# [REQUIRED WORK]
(1) Quote the passage on RCS messaging security word for word, starting at "Karsten Nohl from" and ending at "user’s RCS profile.".
(2) Convert the entries into a numbered list with blank lines omitted, starting at the line that contains "Tema [button] (771, 20)" and ending at the last line of the entries, both included.

# [SUPPLIED PASSAGE]
____________________

The issue is not with the RCS standard. But, what is really putting users at risk is the implementation of the RCS messaging by the carriers. Since many of the RCS standards are undefined, companies deploy their own way of implementation and this increases the chance of things going wrong.
Many carriers use smartphone owners’ IP address for identification and based on this, provide the corresponding configuration file. However, as per the research firm, any app on a user’s phone can access this file, and it needs no extra permission for that.
This means any app could sneak on your login credentials for all the text messages and voice calls. Moreover, they could easily track a user’s location and know if they are online.
Karsten Nohl from SRLabs said:
I’m surprised that large companies, like Vodafone, introduce a technology that exposes literally hundreds of millions of people, without asking them, without telling them
Another loophole in the implementation of the RCS is when the carrier sends RCS users a six-digit verification code. According to the researchers, any hacker could gain access to the security code using brute force attacks. And, it won’t take more than five minutes for a hacker to get access to a user’s RCS profile.
This means hackers can take over user accounts as RCS does not do sufficient validation of user identify, domains, and certificates. Because of this, a hacker can bypass the domain name, and could even spoof caller ID to pretend to be someone else.
Moreover, the vulnerability could even allow hackers to know a one-time password that is sent via SMS. This would allow hackers to carry unauthorized bank transactions, or even take control of the user’s account. Nohl said:
All of these mistakes from the 90s are being reinvented, reintroduced
They further added:
It is being rolled out for upwards of a billion people already who are all affected by this.

____________________

# [RECORDS FOR THE TASK]
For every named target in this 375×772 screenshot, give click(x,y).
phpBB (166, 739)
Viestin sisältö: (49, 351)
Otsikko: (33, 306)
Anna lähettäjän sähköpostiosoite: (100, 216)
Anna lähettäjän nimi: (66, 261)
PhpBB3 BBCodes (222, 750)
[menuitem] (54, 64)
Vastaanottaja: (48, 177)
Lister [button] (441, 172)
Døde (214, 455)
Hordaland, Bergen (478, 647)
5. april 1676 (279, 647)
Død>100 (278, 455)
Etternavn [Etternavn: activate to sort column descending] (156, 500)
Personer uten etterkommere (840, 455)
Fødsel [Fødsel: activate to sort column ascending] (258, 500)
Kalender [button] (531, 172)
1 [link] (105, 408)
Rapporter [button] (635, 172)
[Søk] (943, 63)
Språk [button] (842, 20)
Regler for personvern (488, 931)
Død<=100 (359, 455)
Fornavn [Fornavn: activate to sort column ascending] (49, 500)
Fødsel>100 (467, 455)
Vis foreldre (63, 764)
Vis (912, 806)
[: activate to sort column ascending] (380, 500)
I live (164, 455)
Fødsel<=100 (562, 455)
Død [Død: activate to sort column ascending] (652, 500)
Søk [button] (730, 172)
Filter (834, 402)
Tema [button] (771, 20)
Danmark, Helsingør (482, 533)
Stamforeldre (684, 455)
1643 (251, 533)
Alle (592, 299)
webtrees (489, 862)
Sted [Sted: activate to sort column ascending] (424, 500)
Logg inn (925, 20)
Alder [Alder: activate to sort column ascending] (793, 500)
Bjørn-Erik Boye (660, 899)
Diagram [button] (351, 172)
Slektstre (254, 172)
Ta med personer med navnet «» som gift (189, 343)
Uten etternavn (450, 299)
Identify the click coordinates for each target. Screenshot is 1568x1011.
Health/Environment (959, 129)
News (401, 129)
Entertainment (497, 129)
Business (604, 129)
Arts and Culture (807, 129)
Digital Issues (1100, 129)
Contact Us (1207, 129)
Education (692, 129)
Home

____________________

# [ANSWERS GIVEN]
(1)
Karsten Nohl from SRLabs said:
I’m surprised that large companies, like Vodafone, introduce a technology that exposes literally hundreds of millions of people, without asking them, without telling them
Another loophole in the implementation of the RCS is when the carrier sends RCS users a six-digit verification code. According to the researchers, any hacker could gain access to the security code using brute force attacks. And, it won’t take more than five minutes for a hacker to get access to a user’s RCS profile.

(2)
1. Tema [button] (771, 20)
2. Danmark, Helsingør (482, 533)
3. Stamforeldre (684, 455)
4. 1643 (251, 533)
5. Alle (592, 299)
6. webtrees (489, 862)
7. Sted [Sted: activate to sort column ascending] (424, 500)
8. Logg inn (925, 20)
9. Alder [Alder: activate to sort column ascending] (793, 500)
10. Bjørn-Erik Boye (660, 899)
11. Diagram [button] (351, 172)
12. Slektstre (254, 172)
13. Ta med personer med navnet «» som gift (189, 343)
14. Uten etternavn (450, 299)
15. Identify the click coordinates for each target. Screenshot is 1568x1011.
16. Health/Environment (959, 129)
17. News (401, 129)
18. Entertainment (497, 129)
19. Business (604, 129)
20. Arts and Culture (807, 129)
21. Digital Issues (1100, 129)
22. Contact Us (1207, 129)
23. Education (692, 129)
24. Home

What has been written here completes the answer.